Confieso que entonces el diagnóstico de la pérdida de modernidad no me angustió, pues a pesar de todo era real algo que me impactó después de la victoria de 1959: sentir por vez primera que La Habana me pertenecía completa, los salones que no había podido pisar porque mi clase social no tenía acceso a ellos, tanto como los espacios de los que antes trataba de escapar por sentirlos impregnados por la miseria. Ahora podía sentir a la ciudad de otro modo, definitivamente más mía, o mejor, mía de manera diferente y plena. Y empezar a sentirme también, de algún modo, responsable de su realidad y su porvenir. Por eso digo que he podido vivir dos Habanas en el tiempo y no solo en el espacio.

Sin embargo, La Habana, que pudo ostentar desde 1959 el legítimo orgullo de ser, como ninguna otra capital de América lo había sido, la ciudad de todos, comenzaba también una dolorosa agonía. Todo hubo que vivirlo, aciertos y desaciertos, en estado de cerco económico. El pueblo habanero, como el cubano en su totalidad, es un pueblo herido; pero en tanto pueda reconocerse en una ciudad y en un país que le pertenece, no será un pueblo derrotado ni amargado. Siempre ha estado listo para los nuevos desafíos. Aun cuando lo que le pertenezca pueda ser caracterizado como una pobreza compartida, no se compara con el estado de desamparo que conocieron sus mayores, y lo sabe muy bien.

→ **Extracto de datos**:
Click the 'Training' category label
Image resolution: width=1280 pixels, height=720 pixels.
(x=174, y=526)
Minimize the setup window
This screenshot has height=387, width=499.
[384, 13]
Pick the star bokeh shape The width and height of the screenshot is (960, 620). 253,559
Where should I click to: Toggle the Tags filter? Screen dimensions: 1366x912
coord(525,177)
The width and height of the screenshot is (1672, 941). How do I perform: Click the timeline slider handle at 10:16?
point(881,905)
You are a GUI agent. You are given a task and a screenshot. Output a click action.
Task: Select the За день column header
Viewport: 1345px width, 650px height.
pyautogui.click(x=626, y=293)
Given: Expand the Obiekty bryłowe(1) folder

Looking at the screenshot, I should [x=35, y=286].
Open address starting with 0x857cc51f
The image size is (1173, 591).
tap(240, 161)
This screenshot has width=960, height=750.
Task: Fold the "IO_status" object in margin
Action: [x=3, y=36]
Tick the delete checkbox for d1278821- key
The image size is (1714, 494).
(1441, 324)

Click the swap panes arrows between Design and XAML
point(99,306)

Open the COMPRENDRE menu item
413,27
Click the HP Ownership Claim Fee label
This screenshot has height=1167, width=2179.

→ **Preguntas de estudio**:
**1)** Según la sección del documento, ¿desde qué año pudo La Habana ostentar el orgullo de ser la ciudad de todos?
**2)** Copia el pasaje de la sección del documento que empieza en "Confieso que entonces" y termina en "en el espacio.", y cambia en él "salones" por "teatros".

→ **Soluciones**:
**1)** Desde 1959.

**2)**
Confieso que entonces el diagnóstico de la pérdida de modernidad no me angustió, pues a pesar de todo era real algo que me impactó después de la victoria de 1959: sentir por vez primera que La Habana me pertenecía completa, los teatros que no había podido pisar porque mi clase social no tenía acceso a ellos, tanto como los espacios de los que antes trataba de escapar por sentirlos impregnados por la miseria. Ahora podía sentir a la ciudad de otro modo, definitivamente más mía, o mejor, mía de manera diferente y plena. Y empezar a sentirme también, de algún modo, responsable de su realidad y su porvenir. Por eso digo que he podido vivir dos Habanas en el tiempo y no solo en el espacio.